= Goal of the exercise =
Find every line in the rows below that contains the word "This", and copy each of those lines.

** begin **

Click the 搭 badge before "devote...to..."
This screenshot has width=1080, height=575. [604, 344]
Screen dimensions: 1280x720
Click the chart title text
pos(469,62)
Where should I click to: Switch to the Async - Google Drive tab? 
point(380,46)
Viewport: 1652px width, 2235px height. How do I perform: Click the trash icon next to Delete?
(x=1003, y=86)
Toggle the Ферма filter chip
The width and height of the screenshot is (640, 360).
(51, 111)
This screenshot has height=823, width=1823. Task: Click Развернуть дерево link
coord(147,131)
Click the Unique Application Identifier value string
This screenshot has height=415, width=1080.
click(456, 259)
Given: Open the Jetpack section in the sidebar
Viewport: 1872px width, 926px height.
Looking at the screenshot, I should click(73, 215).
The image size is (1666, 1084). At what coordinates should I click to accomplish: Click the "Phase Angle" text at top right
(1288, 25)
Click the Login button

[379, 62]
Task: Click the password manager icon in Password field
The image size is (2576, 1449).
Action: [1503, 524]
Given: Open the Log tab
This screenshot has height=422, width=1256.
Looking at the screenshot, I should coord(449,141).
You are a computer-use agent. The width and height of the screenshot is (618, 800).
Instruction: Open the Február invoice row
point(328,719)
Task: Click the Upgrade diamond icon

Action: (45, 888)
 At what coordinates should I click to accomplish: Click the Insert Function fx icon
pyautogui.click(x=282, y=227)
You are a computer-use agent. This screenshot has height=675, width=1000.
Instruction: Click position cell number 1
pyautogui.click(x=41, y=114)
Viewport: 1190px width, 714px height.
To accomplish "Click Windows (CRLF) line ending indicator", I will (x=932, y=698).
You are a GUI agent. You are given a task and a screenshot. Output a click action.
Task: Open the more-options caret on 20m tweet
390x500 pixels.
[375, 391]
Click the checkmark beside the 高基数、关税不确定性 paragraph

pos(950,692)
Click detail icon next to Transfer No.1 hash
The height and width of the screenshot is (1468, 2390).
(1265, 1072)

** end **

= Task output =
This screenshot has width=1080, height=575. [604, 344]
This screenshot has height=823, width=1823. Task: Click Развернуть дерево link
This screenshot has height=415, width=1080.
This screenshot has height=422, width=1256.
You are a computer-use agent. This screenshot has height=675, width=1000.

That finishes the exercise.